Thursday, June 16, 2016

No Vanilla Ice Cream for Negroes? History versus Folklore #1

The idea that black people were not allowed to eat vanilla ice cream was popularized in Maya Angelou's I Know Why the Caged Bird Sings:
People in Stamps used to say that the whites in our town were so prejudiced that a Negro couldn't buy vanilla ice cream. Except on July Fourth. Other days he had to be satisfied with chocolate.
People who take that literally miss the implications of "used to say". Angelou is telling us that's a folk saying along the lines of "How racist were the people in Stamps?" "They were so racist a Negro couldn't buy vanilla ice cream except on the fourth of July." It's not denying extreme racism; it's making a joke about it. The meaning is symbolically true: the people in Stamps were about as racist as could be.  The truth is being told indirectly.

Researching this brought up an interesting fact: The New York Times mistakenly credited a black man with inventing ice cream:
THE ORIGIN OF ICE CREAM: The man who invented ice cream was a Negro by the name of Jackson, and in the early part of the present century kept a small confectionery store. Cold custards, which were cooled after being made by setting them on a cake of ice, were very fashionable, and Jackson conceived the idea of freezing them, which he did by placing the ingredients in a tin bucket and completely covered with ice. Each bucket contained a quart, and was sold for $1. It immediately became popular, and the inventor soon enlarged his store, and when he died left a considerable fortune A good many tried to follow his example, and ice cream was hawked about the streets, being wheeled along very much as the hokey-pokey carts are now, but none of them succeeded in obtaining the flavor that Jackson had in his product.

○ ○ ○ ○ ○

- [THE TASK]: Return, word for word, the passage of the post on vanilla ice cream and folklore from "The idea that" to "being told indirectly.".

- [RECORD LIST]:

○ ○ ○ ○ ○

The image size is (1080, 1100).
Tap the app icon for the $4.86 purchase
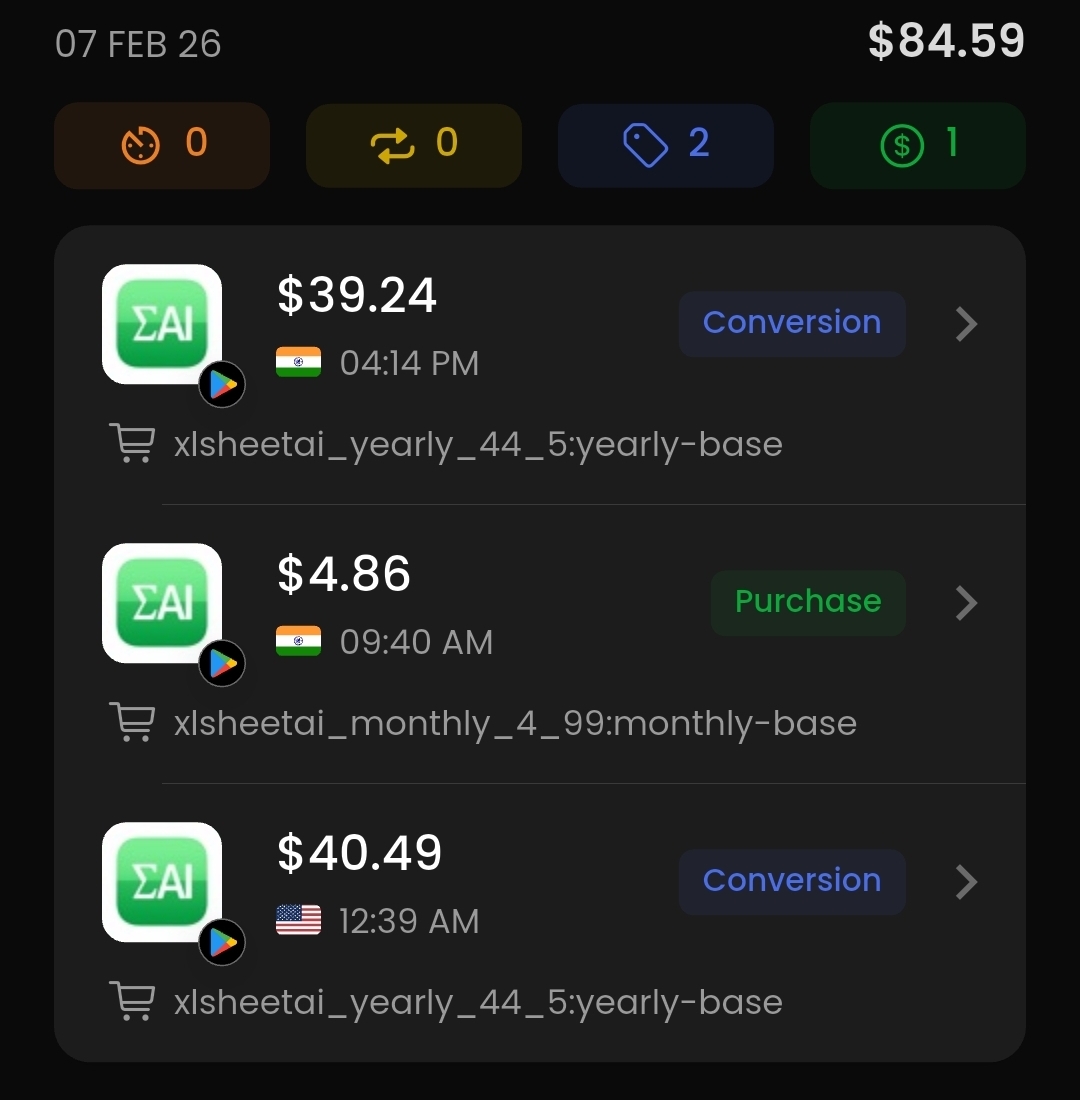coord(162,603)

○ ○ ○ ○ ○

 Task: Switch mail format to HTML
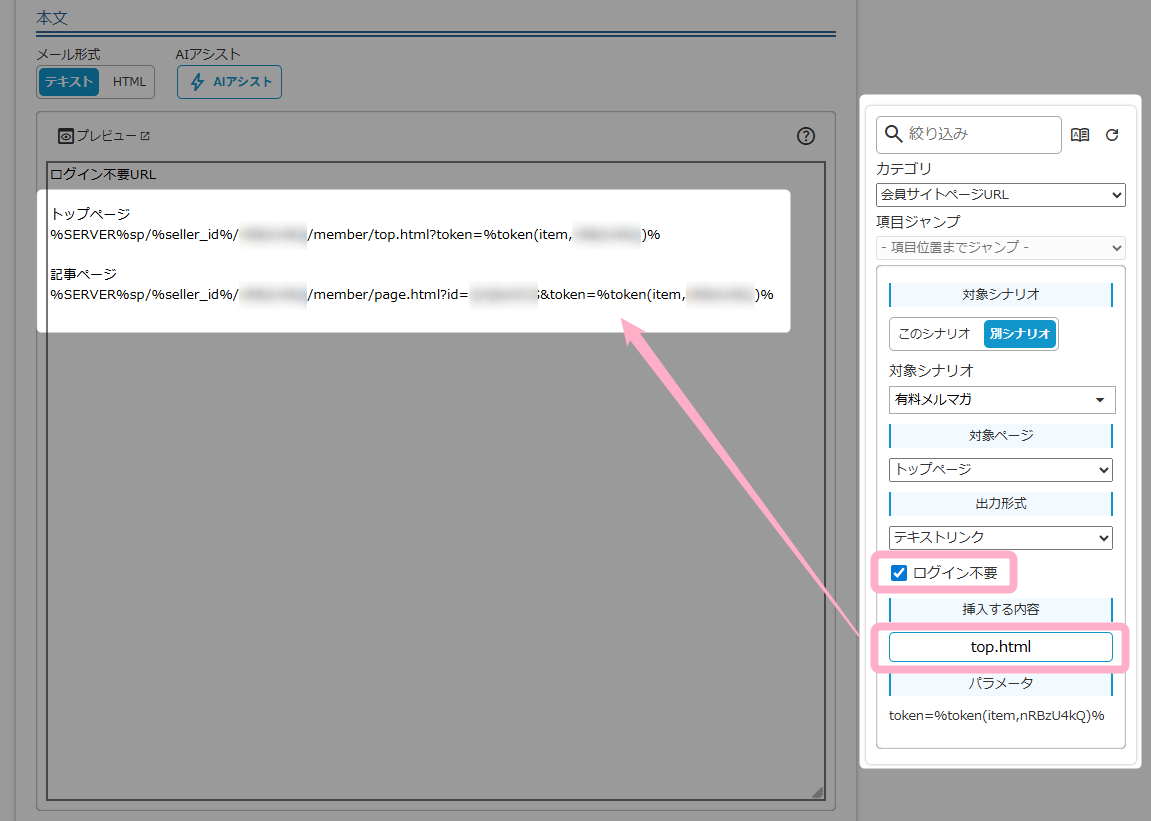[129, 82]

○ ○ ○ ○ ○

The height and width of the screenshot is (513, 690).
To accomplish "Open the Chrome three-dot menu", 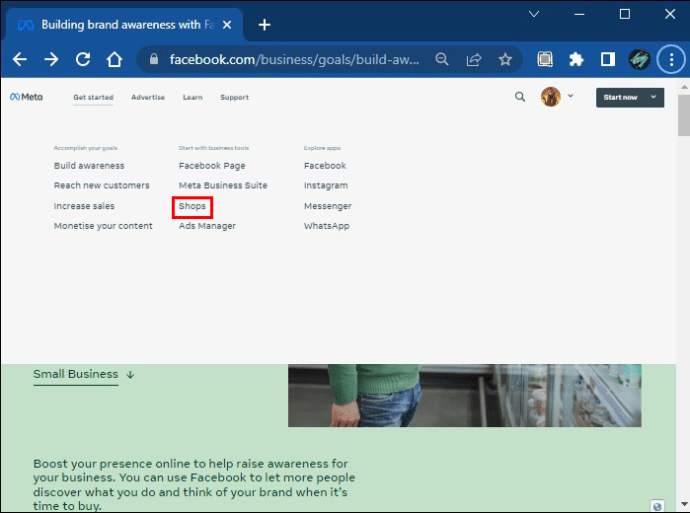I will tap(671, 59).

○ ○ ○ ○ ○

- [ANSWER FOR THIS EXERCISE]:
The idea that black people were not allowed to eat vanilla ice cream was popularized in Maya Angelou's I Know Why the Caged Bird Sings:
People in Stamps used to say that the whites in our town were so prejudiced that a Negro couldn't buy vanilla ice cream. Except on July Fourth. Other days he had to be satisfied with chocolate.
People who take that literally miss the implications of "used to say". Angelou is telling us that's a folk saying along the lines of "How racist were the people in Stamps?" "They were so racist a Negro couldn't buy vanilla ice cream except on the fourth of July." It's not denying extreme racism; it's making a joke about it. The meaning is symbolically true: the people in Stamps were about as racist as could be.  The truth is being told indirectly.